Even more fascinating was how Gladwell explains the three criteria that diseases must meet in order to become an epidemic. This lends itself, by analogy, to practically every change initiative, such as social ones. The three criteria are:
The Law of the Few: A few people doing something different start and incubate the epidemic. These people, who Gladwell calls “mavens” are the ones who rub two sticks together in such a way that they improbably catch fire. Incubation also requires “connectors”. These are people with contact to a lot of people, enough to get the idea out into other communities and networks. They are the ones who move in different circles, so that the epidemic reaches escape velocity and spreads, much like HIV or SARS.
The Stickiness Factor: This allows the epidemic to endure long enough to “catch”, or to become contagious or “memorable”. Ways to make something sticky include repetition, hooks and triggers and an understanding of the message, some kind of story, and suspense. In other words, ways of “packaging to make it irresistable”.
The Power of Context: This requires that the physical, social and group environment must be right to allow the epidemic to then suffuse through the population. A concentration camp environment, for example, will change human behavior at epidemic speed. In a less austere environment, harsh rules and codes will not be as effective.
The success Web of Lies had in reaching such a large audience was likely because it met these three criteria. To begin with, the story had an inherently sticky message that resonated with many. People who had received numerous emails from scammers with the SUBJECT: URGENT!!! in the header would undoubtedly identify with the story. Moreover, given the popularity of “whodunit” TV show; someone trying to crack his or her own case would certainly be very appealing to many. The audience would essentially be “hooked”. The story caught the eye of a few early enthusiastic readers, likely within the blogospere, who incubated the story. It spread by connectors, such as digg.com and other web sites, which spread the message to other communities. Each new group then adapted the message to the group’s own unique social environment and own social context. Postings from renters searching for a home in Canada, relay operators handling phone calls for the deaf, or those fighting consumer fraud online indicate that the story reached across social circles. Together they may explain why the story spread far enough that I could be recognized in a small town a few hours north of New York City. The original internet real estate scam likely meets the same criteria as well.

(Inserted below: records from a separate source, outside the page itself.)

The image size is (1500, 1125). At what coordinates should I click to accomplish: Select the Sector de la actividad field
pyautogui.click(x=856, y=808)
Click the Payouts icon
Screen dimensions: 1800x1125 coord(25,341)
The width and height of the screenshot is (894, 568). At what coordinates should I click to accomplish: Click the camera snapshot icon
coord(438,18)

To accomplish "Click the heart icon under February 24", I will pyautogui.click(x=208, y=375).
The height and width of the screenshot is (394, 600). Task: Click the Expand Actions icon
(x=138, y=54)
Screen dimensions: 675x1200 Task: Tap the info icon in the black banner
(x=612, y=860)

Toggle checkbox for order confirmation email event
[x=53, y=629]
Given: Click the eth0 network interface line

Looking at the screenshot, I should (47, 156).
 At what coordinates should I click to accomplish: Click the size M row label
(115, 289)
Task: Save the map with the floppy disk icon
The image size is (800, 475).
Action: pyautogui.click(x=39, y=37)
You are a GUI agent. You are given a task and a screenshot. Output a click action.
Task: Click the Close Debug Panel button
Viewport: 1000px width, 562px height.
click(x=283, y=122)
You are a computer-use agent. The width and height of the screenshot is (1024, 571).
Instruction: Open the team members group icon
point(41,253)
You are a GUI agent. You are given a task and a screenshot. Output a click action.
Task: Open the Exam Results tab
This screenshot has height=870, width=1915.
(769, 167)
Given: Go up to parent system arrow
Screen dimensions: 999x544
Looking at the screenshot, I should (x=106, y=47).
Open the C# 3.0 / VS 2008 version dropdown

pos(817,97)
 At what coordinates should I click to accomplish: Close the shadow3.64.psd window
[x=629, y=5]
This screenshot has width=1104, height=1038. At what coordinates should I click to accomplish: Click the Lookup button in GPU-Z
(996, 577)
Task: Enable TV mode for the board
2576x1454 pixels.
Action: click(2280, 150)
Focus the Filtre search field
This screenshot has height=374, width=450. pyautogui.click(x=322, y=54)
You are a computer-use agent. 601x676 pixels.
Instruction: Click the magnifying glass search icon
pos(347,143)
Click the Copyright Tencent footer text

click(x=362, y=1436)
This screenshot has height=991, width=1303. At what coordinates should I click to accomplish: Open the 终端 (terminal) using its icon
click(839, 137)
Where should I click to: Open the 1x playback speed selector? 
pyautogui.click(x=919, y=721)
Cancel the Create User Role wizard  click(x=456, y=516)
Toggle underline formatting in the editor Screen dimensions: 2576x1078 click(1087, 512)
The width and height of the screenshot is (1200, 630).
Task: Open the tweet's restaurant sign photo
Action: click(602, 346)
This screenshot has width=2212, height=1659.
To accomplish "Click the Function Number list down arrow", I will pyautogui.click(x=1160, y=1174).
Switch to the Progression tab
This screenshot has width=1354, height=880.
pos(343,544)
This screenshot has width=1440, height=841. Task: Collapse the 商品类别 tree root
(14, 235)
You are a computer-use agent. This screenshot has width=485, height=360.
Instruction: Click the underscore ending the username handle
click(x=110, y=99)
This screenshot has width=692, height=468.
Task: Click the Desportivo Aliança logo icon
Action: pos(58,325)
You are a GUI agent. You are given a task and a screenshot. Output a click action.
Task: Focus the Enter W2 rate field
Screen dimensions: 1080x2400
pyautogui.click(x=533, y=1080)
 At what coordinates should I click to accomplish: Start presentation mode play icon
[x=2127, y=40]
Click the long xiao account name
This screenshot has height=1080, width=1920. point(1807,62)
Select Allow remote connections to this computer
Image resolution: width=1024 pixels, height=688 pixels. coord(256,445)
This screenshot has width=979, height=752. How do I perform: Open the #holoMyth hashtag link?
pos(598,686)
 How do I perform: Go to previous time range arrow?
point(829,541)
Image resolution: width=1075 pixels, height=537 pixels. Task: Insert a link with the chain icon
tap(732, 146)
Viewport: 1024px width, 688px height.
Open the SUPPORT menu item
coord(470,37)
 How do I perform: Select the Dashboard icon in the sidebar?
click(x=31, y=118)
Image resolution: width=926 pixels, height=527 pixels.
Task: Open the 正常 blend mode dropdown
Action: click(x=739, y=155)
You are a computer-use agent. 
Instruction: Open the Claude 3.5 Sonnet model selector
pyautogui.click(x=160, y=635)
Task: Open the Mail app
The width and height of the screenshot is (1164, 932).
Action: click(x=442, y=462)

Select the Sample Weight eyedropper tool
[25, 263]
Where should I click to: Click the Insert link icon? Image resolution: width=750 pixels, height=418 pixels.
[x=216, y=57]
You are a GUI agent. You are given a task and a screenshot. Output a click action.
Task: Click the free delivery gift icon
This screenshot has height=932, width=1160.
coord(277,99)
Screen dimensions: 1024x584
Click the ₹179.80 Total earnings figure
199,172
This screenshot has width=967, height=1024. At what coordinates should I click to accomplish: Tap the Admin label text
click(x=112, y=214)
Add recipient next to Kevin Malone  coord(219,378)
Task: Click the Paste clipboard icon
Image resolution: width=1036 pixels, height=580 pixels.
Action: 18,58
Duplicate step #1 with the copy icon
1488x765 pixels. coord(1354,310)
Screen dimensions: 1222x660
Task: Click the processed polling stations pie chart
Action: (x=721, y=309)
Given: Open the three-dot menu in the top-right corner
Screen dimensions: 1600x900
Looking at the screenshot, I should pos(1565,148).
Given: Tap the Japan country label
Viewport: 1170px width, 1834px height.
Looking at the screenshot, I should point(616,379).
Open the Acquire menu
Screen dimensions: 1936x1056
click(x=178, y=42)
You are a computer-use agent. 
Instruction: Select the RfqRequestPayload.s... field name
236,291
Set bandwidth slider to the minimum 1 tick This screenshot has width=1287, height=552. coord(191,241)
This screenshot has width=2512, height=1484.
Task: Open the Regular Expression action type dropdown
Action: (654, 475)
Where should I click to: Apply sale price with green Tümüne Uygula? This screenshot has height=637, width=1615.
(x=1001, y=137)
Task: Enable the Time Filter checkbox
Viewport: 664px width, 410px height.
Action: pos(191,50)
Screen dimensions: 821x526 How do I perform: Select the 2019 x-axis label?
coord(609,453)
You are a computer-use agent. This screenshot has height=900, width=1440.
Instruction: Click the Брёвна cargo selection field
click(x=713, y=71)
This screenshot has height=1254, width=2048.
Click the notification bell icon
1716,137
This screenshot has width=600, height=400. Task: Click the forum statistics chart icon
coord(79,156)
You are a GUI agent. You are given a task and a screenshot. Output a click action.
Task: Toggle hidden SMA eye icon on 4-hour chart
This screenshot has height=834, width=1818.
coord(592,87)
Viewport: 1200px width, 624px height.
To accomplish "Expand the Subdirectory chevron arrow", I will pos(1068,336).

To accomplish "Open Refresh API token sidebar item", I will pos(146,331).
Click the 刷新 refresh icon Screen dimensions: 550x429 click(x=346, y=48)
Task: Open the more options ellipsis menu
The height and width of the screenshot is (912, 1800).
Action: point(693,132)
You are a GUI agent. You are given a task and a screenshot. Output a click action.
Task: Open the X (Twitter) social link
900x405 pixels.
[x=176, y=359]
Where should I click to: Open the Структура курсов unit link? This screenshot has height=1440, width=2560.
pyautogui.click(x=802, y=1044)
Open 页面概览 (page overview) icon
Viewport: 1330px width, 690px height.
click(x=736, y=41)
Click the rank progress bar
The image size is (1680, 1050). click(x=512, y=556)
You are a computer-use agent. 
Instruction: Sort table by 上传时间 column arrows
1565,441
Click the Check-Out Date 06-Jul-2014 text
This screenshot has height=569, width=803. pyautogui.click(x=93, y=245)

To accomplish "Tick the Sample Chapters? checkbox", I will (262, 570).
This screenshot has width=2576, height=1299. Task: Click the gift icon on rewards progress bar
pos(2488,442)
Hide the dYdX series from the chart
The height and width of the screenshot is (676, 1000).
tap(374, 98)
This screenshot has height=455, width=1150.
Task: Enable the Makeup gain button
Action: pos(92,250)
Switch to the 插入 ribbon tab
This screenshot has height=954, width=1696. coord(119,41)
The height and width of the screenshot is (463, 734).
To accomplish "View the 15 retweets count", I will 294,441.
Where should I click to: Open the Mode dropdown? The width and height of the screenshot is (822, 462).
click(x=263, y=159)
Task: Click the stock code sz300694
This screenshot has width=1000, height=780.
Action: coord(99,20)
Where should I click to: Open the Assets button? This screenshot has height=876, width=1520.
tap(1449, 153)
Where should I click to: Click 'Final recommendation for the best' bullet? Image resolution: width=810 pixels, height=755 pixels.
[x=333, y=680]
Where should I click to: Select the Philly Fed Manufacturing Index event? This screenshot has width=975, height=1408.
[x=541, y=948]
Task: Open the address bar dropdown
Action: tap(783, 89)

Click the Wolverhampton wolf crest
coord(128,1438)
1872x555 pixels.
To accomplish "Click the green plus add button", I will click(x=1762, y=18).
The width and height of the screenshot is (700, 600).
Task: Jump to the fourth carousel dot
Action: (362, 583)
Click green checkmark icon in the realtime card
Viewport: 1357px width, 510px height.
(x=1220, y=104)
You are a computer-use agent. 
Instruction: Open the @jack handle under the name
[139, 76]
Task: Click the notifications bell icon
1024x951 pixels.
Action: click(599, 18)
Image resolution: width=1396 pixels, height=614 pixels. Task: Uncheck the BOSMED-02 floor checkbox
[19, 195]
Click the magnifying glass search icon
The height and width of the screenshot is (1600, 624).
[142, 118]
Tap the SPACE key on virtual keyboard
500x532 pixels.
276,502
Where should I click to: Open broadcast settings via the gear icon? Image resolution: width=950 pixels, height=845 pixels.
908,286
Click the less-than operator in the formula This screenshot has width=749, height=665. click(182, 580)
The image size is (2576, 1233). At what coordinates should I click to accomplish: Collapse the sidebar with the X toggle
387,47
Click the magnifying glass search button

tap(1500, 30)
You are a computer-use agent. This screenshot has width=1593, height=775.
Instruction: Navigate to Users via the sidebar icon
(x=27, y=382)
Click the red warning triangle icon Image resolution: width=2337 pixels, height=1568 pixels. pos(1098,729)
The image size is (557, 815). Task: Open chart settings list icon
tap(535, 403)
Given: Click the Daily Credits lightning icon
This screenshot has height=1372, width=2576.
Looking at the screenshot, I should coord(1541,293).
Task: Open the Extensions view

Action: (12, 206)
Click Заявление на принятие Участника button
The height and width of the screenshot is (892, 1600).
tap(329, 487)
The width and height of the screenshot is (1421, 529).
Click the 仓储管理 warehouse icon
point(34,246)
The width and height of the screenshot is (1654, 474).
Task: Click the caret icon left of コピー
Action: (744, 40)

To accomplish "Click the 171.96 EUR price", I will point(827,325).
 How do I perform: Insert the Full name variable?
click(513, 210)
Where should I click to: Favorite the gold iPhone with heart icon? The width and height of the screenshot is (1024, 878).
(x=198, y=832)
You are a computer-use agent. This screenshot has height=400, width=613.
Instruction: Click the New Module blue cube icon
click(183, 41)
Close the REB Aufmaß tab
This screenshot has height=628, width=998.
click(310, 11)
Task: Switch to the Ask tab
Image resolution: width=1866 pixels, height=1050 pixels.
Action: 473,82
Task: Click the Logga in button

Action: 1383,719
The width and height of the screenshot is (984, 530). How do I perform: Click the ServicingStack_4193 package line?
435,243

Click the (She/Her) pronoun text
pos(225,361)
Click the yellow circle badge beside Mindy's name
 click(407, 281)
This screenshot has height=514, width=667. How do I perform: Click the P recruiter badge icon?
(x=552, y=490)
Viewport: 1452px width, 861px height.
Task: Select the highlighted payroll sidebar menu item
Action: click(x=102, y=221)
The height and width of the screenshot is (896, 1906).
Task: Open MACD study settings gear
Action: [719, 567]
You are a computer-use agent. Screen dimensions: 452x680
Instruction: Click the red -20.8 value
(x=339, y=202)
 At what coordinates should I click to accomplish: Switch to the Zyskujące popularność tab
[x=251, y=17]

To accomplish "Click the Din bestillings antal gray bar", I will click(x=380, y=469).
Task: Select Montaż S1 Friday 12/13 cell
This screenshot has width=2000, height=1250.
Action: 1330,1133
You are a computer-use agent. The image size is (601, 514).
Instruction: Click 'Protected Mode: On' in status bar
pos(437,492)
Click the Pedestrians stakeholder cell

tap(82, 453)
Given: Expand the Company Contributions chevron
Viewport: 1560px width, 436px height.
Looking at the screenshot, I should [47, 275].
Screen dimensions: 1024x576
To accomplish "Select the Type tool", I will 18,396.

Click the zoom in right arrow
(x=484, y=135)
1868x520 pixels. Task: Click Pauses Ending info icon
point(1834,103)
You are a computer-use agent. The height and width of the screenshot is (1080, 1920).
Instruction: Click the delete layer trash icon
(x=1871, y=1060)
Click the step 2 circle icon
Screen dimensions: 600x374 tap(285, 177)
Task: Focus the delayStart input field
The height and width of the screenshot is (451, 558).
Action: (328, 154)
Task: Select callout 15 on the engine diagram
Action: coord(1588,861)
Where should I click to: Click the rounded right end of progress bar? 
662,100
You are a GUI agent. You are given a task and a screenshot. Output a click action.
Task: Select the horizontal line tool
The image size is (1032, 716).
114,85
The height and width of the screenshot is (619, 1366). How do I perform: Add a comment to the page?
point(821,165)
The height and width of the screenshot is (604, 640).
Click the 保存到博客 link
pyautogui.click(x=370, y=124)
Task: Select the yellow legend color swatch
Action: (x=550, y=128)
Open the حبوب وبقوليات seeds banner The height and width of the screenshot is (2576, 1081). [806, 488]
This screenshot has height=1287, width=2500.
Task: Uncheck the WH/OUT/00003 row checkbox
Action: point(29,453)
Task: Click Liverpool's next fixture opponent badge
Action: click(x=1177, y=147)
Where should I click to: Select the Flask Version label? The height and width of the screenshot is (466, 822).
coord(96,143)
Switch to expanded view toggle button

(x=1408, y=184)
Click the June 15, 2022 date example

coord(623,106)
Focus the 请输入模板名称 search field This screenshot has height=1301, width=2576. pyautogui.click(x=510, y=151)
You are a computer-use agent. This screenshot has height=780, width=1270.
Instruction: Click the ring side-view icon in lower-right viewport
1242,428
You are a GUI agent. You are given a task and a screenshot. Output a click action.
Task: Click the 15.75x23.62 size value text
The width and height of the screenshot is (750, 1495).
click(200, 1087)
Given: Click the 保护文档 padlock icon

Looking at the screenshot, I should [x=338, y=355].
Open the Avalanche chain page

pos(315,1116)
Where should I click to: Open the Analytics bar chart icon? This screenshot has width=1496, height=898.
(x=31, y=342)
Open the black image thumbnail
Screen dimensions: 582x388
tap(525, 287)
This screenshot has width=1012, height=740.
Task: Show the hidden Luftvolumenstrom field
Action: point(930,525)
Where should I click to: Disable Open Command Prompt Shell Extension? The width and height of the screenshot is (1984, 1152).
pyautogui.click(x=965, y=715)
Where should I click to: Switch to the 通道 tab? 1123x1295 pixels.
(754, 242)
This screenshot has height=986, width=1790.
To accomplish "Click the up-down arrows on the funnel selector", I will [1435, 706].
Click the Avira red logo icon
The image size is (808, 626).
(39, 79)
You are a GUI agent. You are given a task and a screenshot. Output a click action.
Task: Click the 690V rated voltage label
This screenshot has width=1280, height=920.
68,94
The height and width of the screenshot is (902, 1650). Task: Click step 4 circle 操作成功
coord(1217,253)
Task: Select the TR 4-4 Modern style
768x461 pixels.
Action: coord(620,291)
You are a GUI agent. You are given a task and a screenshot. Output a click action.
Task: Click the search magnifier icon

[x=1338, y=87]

What is amazing, and what he makes clear, is how frequently this pattern can be seen. Gladwell notes a number of positive epidemics, such as Sesame Street that started a learning epidemic in preschoolers, turning them onto reading and “infected” them with literacy. To a much smaller degree, the impact from readers of the Web of Lies would be considered a “positive” social epidemic in that readers then pushed for change. Of course, there are also social epidemics that have destroyed, he mentions the spread of teen suicides in Micronesia, for example, or the rash of mass shootings at schools and elsewhere. The wave of internet crimes, costing hundreds of millions of dollars yearly, would lie here. In the end, his book attempts to show people how to start positive epidemics of their own, and, hopefully, help wipe out those that could destroy.